# SET PROBLEM
Repeat the part of the sump pump text below word for word, from "However, this means" to "from natural calamities.".
--- START OF PAGE EXTRACT ---
However, this means you have to deal with flooding, especially if you live on low land.

Luckily, sump pumps carry water away from the basement, keeping your home safe from natural calamities.

Improper placement, faulty impeller, or damaged pipes can cause sump pumps to create excessive noises. If you ignore the sounds, skip maintenance, or forget to replace worn-out parts, you'll leave the sump pump for failure and breaking down. Once the pump stops working, floods can damage your home the next time a storm passes through your area.

While it's normal for sump pumps to make minimal noise, loud banging, grinding, or vibrating sounds usually imply there's something wrong with the machine.

To ensure you won't be having noise and flooding problems, we'll dive into how you can identify the different sounds that sump pumps make, and apply the corresponding solutions to fix the issue.
--- END OF PAGE EXTRACT ---
--- START OF SOURCE DATA ---
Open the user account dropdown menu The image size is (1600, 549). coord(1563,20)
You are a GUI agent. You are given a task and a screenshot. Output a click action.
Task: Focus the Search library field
--- END OF SOURCE DATA ---
# COMPLETED TASK
However, this means you have to deal with flooding, especially if you live on low land.

Luckily, sump pumps carry water away from the basement, keeping your home safe from natural calamities.